Stored records
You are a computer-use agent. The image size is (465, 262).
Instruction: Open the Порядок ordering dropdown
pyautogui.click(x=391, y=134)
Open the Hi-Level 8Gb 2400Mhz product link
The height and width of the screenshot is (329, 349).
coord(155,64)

● **WORK TO COMPLETE**: Your answer should be the records above, set down exactly.

● **TASK OUTPUT**:
You are a computer-use agent. The image size is (465, 262).
Instruction: Open the Порядок ordering dropdown
pyautogui.click(x=391, y=134)
Open the Hi-Level 8Gb 2400Mhz product link
The height and width of the screenshot is (329, 349).
coord(155,64)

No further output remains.